(Dataset entries)
=== Begin Enclosure ===
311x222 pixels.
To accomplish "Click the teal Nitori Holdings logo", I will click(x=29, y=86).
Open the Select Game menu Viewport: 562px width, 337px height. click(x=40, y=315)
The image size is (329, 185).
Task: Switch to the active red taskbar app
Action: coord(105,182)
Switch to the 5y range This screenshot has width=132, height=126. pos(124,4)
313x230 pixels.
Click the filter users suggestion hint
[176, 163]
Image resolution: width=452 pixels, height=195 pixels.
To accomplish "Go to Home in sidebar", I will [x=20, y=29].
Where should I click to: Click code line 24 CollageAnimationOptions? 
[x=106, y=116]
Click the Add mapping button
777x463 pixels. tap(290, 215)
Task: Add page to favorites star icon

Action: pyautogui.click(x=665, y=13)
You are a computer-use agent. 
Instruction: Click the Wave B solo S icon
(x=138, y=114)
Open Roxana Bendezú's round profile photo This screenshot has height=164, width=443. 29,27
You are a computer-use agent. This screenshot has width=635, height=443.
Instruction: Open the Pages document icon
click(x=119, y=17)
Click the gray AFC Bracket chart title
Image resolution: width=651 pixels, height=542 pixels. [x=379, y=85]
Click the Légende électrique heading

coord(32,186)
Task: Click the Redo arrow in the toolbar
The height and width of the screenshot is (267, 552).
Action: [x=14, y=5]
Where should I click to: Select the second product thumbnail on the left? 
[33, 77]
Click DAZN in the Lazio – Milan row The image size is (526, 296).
=== End Enclosure ===
* **WORK TO BE COMPLETED**
The expected answer is every line in the data above that carries the string "accomplish".

* **WRITTEN ANSWER**
To accomplish "Click the teal Nitori Holdings logo", I will click(x=29, y=86).
To accomplish "Go to Home in sidebar", I will [x=20, y=29].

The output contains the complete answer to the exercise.